--- begin DATA PROVIDED ---

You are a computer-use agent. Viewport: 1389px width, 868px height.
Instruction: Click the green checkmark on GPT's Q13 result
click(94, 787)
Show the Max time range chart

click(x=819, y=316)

--- end DATA PROVIDED ---

- **TASK BRIEF**: Give each line of the records above as a JSON list of strings, one string per line, with blank lines omitted.

- **RESULT OF THIS TASK**:
[
  "You are a computer-use agent. Viewport: 1389px width, 868px height.",
  "Instruction: Click the green checkmark on GPT's Q13 result",
  "click(94, 787)",
  "Show the Max time range chart",
  "click(x=819, y=316)"
]